# Start of Provided material
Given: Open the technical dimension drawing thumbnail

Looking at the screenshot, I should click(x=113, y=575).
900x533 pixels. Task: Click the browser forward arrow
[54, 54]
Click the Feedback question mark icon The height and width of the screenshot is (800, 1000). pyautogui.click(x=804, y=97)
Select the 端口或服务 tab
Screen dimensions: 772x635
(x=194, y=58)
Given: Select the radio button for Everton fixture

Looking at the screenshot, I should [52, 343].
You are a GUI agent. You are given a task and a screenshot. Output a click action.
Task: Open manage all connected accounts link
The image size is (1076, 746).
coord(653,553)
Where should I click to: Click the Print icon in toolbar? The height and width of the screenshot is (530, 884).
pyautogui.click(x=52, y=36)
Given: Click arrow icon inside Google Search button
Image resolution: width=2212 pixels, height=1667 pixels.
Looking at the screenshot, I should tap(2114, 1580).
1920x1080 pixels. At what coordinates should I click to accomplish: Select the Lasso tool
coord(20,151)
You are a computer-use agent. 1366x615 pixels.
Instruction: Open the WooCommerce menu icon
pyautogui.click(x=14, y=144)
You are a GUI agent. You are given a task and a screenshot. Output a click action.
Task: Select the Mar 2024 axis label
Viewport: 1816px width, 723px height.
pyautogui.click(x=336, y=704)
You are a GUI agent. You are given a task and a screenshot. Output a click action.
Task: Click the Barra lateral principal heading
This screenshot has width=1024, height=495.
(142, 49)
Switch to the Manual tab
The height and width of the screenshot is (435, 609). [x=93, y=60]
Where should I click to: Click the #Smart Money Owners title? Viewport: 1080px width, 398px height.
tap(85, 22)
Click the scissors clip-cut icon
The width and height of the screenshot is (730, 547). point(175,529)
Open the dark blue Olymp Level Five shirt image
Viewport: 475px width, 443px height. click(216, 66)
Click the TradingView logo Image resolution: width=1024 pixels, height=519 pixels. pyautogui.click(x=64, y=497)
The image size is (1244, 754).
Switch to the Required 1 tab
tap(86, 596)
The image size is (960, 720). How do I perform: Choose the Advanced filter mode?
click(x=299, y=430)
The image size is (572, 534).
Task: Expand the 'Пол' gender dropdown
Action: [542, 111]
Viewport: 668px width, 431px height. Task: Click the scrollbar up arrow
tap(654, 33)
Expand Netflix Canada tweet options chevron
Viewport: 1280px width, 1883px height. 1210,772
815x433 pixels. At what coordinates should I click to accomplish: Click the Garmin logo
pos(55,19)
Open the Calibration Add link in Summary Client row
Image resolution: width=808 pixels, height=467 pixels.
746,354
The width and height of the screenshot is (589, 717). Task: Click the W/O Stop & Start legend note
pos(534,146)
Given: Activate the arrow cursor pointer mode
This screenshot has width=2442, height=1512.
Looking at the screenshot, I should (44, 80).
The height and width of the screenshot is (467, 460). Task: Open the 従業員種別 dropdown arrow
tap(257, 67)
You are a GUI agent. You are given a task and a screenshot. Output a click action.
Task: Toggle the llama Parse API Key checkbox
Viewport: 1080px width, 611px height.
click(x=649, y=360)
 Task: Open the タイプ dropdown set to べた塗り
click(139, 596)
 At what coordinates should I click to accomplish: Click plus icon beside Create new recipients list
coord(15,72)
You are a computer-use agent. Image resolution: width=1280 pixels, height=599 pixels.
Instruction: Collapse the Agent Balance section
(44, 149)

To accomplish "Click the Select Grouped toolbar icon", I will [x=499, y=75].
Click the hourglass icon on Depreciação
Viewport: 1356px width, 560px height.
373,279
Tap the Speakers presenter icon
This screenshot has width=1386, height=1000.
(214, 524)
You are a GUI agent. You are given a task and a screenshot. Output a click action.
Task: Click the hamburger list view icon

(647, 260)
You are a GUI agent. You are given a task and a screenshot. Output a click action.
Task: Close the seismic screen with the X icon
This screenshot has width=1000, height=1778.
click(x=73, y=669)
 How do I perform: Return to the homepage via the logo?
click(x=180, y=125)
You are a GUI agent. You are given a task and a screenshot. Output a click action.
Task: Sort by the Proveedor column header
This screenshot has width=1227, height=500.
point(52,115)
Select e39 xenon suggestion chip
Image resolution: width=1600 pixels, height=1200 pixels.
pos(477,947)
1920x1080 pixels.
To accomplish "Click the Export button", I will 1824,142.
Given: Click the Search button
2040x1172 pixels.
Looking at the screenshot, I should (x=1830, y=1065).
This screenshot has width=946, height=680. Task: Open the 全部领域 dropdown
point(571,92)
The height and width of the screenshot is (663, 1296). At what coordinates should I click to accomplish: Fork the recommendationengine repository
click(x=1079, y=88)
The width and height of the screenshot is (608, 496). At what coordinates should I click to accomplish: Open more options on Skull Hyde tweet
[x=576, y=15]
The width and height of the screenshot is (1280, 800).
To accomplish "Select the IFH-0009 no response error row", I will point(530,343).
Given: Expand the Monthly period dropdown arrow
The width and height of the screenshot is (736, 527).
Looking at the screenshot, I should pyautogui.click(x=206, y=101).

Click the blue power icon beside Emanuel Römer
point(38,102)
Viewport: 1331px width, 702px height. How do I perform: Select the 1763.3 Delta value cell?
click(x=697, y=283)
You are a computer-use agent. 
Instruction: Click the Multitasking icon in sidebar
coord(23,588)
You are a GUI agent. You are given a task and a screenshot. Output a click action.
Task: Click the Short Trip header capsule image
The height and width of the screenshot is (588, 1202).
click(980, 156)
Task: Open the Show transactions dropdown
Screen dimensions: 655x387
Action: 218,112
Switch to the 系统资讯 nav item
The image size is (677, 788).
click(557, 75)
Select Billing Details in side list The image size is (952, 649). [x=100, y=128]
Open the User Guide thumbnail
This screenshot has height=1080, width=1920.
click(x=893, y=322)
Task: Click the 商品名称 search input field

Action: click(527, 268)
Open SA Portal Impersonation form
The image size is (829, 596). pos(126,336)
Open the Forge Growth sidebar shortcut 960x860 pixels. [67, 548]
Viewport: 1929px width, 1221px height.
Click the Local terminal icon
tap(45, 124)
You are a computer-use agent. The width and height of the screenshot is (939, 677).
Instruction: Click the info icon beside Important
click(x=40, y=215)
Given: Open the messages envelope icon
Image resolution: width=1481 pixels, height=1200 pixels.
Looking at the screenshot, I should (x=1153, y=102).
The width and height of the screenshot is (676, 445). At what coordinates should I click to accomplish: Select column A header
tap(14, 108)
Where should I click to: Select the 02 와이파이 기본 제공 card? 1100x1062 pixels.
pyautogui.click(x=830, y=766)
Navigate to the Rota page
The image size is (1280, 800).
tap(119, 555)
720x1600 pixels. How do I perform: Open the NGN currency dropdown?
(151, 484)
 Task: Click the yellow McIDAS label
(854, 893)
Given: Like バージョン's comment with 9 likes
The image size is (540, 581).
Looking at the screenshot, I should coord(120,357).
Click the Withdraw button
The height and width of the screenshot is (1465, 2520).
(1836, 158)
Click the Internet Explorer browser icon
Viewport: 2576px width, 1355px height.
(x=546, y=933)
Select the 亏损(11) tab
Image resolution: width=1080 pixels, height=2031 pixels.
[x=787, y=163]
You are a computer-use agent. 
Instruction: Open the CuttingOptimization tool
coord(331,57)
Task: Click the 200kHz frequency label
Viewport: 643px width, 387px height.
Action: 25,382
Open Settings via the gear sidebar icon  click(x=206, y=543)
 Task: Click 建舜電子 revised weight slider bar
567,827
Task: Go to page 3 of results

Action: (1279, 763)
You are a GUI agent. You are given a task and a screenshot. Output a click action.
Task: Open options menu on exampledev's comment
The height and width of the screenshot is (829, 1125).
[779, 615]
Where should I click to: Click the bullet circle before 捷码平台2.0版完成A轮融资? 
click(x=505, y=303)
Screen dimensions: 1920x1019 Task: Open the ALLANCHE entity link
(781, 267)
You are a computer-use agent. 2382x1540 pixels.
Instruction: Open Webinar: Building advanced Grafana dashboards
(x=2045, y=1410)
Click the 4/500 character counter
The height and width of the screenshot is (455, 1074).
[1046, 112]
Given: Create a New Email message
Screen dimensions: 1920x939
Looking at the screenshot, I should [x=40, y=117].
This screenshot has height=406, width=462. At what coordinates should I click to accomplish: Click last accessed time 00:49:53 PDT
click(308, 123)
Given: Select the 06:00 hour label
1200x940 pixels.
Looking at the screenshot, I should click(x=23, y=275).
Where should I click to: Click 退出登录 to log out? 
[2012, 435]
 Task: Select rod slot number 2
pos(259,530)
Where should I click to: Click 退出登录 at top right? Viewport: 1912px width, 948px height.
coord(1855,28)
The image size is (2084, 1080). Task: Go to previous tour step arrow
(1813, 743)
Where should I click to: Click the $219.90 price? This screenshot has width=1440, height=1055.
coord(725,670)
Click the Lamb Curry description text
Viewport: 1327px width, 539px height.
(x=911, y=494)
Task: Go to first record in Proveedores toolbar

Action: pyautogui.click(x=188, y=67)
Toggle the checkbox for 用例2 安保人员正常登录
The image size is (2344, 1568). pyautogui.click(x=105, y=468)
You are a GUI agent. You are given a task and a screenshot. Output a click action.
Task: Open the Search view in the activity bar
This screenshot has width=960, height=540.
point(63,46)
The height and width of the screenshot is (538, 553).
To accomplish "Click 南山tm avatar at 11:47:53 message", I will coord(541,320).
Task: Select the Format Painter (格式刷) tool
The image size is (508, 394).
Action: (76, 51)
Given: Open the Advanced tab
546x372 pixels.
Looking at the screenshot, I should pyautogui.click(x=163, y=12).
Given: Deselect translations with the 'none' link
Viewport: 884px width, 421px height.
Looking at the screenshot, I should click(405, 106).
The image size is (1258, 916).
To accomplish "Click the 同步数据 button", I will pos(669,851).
# End of Provided material
Task to carry out: Pull out the items from the line containing "Open the User Guide thumbnail" through the line containing "Action: (1279, 763)", including both of those lines, and reproduce them without any change.

Result for this exercise:
Open the User Guide thumbnail
This screenshot has height=1080, width=1920.
click(x=893, y=322)
Task: Click the 商品名称 search input field

Action: click(527, 268)
Open SA Portal Impersonation form
The image size is (829, 596). pos(126,336)
Open the Forge Growth sidebar shortcut 960x860 pixels. [67, 548]
Viewport: 1929px width, 1221px height.
Click the Local terminal icon
tap(45, 124)
You are a computer-use agent. The width and height of the screenshot is (939, 677).
Instruction: Click the info icon beside Important
click(x=40, y=215)
Given: Open the messages envelope icon
Image resolution: width=1481 pixels, height=1200 pixels.
Looking at the screenshot, I should (x=1153, y=102).
The width and height of the screenshot is (676, 445). At what coordinates should I click to accomplish: Select column A header
tap(14, 108)
Where should I click to: Select the 02 와이파이 기본 제공 card? 1100x1062 pixels.
pyautogui.click(x=830, y=766)
Navigate to the Rota page
The image size is (1280, 800).
tap(119, 555)
720x1600 pixels. How do I perform: Open the NGN currency dropdown?
(151, 484)
 Task: Click the yellow McIDAS label
(854, 893)
Given: Like バージョン's comment with 9 likes
The image size is (540, 581).
Looking at the screenshot, I should coord(120,357).
Click the Withdraw button
The height and width of the screenshot is (1465, 2520).
(1836, 158)
Click the Internet Explorer browser icon
Viewport: 2576px width, 1355px height.
(x=546, y=933)
Select the 亏损(11) tab
Image resolution: width=1080 pixels, height=2031 pixels.
[x=787, y=163]
You are a computer-use agent. 
Instruction: Open the CuttingOptimization tool
coord(331,57)
Task: Click the 200kHz frequency label
Viewport: 643px width, 387px height.
Action: 25,382
Open Settings via the gear sidebar icon  click(x=206, y=543)
 Task: Click 建舜電子 revised weight slider bar
567,827
Task: Go to page 3 of results

Action: (1279, 763)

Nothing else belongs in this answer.